Pulling back, I hold his face. Thumbs against his cheekbones. Gray eyes, wet, open, terrified.

"I want a real bed frame. Not a mattress on the floor."

"Done."

"And a kitchen table. For eating at. Like humans."

"Done."

"And Duke gets a real dog bed. Not that flat rug you've been pretending is adequate."

"He's gonna sleep on your side of the bed anyway."

My side. Of the bed.

Kissing him again, softer now, I taste salt. His. Mine. Both. His arms tighten. Duke barks.

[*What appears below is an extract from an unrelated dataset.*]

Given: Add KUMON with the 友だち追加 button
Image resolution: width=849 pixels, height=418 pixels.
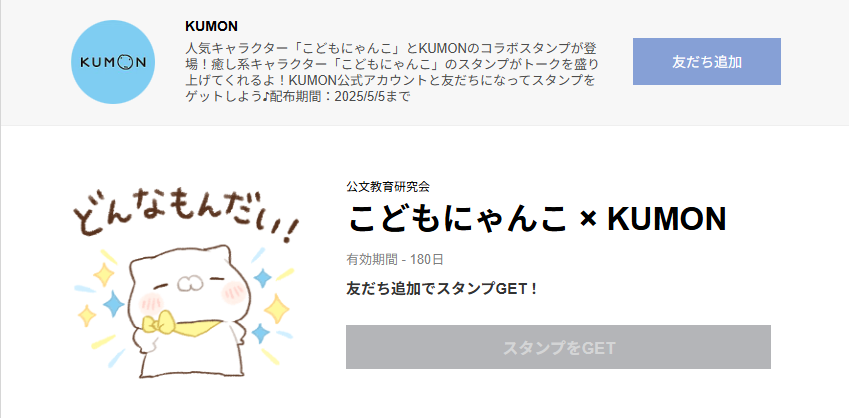Looking at the screenshot, I should (x=707, y=62).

Setting me down, Beck keeps his forehead pressed to mine. His breathing is ragged. One hand cups the back of my neck. The other stays locked around my waist.

"I love you." The words come out of me before I decide to say them. No rehearsal. No plan. Just truth, standing on a sidewalk in a mountain town I've known for two days, looking up at a man I've known for eight. "I know that's insane. I know it's been a week. I don't care. I love you, Beck."

His eyes close. His grip on my neck tightens. When he opens them, everything he's been carrying, the guilt, the grief, the year of silence, is right there on the surface. Unguarded. Raw.

"I love you, Jada." His voice breaks on my name. "I've been dead for fourteen months. You walked up my porch steps and brought me back."

Duke howls.

We both laugh. Wet, messy, ugly beautiful laughter that shakes our bodies while we hold onto each other on the main street of Crimson Hollow.

This wasn't the plan. The plan was no plan. The plan was drive until I figured out what I wanted.

Turns out what I wanted was at the end of a road without a name. A grumpy man who reads poetry. A dog who chose me before I chose myself. And a mountain that feels, for the first time in my life, like home.